[Supplied text]

I've always had a thing for Stephens (well, the few of that moniker that are straight...). But give me a well informed wise ass Stephen (especially with bowtie) and i am equal parts awe, lust, and fear - a stunning combonation.

summer love

it's fucking sweltering.

the dense humid air, ripe and full. the teasing promise of rain and agonisingly long days of lethargy.

in this heaviness and sticky weight, all i can think of is sex.

the moist air of sleepy breath. the damp pockets of skin between shoulders or below collars. the hot weight of a limb thrown carelessly across my body.

fuck me.

03 June 2006

on my mind

- there is a mouse in my room. and most disturbingly, it looks kind of cute scurrying from shadow to shadow.
- it is both a relief and a burden i decided to drop the teen-years drama i skipped the first time around smack in the middle of my otherwise incredibly okay 20s. a relief they have come and i am not some anomolous android and a massive waste of my fucking time.
- even i can only survive on left over pizza for so long
- i lied. there are two mice.
- i cried today. in front of someone. and he held me and pet my head. thank god the weirdness factor didnt surface until after. i would be even more bothered if he thought my weepy face was sexy.
- i know. we were doing so good. i am disappointed in myself.
- actually i am most disappointed that he's gone and got all hot on me. sneaky libido. i don't need this shit.
- also, this is my "artie strongest man in the world visits a stone circle" re-enactment:





i adore my newly rediscovered stupidity

02 June 2006

i've still got sand in my shoes

i have not written because i don't know what to say.

the last week and a half have been overwhelming. three vacations in a row will do that to you, even if they aren't as loaded as mine. they've been amazing. but hard.

first i had 3 days completely alone in the highlands. a freeing solitude which rekindled my love for scotland and even brushed with "finding myself in the wilderness" cliches. it was amazing and good for me. and i found a new favourite place at cawdor castle.

[Tasks to complete]
(1) In the blog excerpt above, where did the writer find a new favorite place during the days alone in the highlands?
(2) Write the next part of the blog excerpt above, picking up right after its final sentence.

[Provided data]
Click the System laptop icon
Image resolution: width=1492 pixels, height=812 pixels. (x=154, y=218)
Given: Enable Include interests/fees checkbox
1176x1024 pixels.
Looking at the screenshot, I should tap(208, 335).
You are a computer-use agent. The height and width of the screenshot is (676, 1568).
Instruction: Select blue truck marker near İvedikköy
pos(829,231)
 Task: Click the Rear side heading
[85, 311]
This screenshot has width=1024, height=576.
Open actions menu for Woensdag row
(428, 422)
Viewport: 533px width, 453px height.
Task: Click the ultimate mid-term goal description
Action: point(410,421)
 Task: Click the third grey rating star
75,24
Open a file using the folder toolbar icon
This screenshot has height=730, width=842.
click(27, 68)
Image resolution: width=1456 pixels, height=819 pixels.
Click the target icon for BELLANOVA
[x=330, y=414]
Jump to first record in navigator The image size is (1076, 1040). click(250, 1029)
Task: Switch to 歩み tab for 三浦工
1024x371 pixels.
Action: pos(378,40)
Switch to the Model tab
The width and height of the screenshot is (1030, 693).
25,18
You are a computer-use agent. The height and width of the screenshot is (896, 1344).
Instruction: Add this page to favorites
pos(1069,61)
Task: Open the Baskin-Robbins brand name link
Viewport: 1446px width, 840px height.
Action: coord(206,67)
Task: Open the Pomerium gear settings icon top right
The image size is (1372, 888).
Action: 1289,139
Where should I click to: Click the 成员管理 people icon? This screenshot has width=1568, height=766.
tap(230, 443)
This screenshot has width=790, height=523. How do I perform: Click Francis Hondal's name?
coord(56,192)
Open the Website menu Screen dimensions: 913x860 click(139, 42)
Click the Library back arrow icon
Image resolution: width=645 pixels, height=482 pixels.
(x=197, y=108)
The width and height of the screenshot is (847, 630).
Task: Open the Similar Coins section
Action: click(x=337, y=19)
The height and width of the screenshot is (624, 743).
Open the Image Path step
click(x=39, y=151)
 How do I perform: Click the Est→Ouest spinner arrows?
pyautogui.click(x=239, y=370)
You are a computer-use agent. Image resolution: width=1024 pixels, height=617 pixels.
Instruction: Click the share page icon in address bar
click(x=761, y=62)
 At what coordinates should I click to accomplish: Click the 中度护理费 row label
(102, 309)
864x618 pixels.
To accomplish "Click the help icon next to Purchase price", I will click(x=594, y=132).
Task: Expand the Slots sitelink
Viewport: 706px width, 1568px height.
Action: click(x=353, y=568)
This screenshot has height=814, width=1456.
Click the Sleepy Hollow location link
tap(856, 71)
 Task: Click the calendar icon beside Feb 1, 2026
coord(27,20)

[Responses to the tasks]
(1) Cawdor Castle.

(2)
then i had a weeks road trip through gorgeous country with one of my favourite people. beautiful and fun. i was relaxed and at home being silly in the mountains and basking on waterfalls. i liked being together every minute of everyday and not needing the guards and shields the city and other people inspire in me. being alone together.

so much so coming back was a bit of a shock. and disappointment. i told us we could stay that simple and content here, but i know the pressures of town and life wont let us. i am trying not to miss him though we see each other everyday. (ps, no it was completely platonic despite our past transgressions. and it was really good for us to be normal again)

but it was a short lived doubt as the next morning i picked up dad for a whirlwind weekend of touring and adventure and entertainment. he is so easy and yet so taxing. so wonderfully there for me and knows me and wants me it was incredibly perfect, and yet the second he left now i miss him and everyone else i have that closeness with even more. its like he reminded me what i am missing and it hurts.

it was great. i did love it. i am so glad he came. but now i miss him.

and so for a week now almost i have been back. and feel tainted. outside. disallusioned and alone. it is still the same silly job and the same pretty flowers and the same cute shoes. and it doesnt feel like it is enough anymore.

i am not enough. i am not who i was free in the mountains. and i dont like it.

perhaps it will pass. the romance of a holiday will wear thin. real life will regain meaning.

but i think more than anything i am sick of the hollowness. i want to be inspired.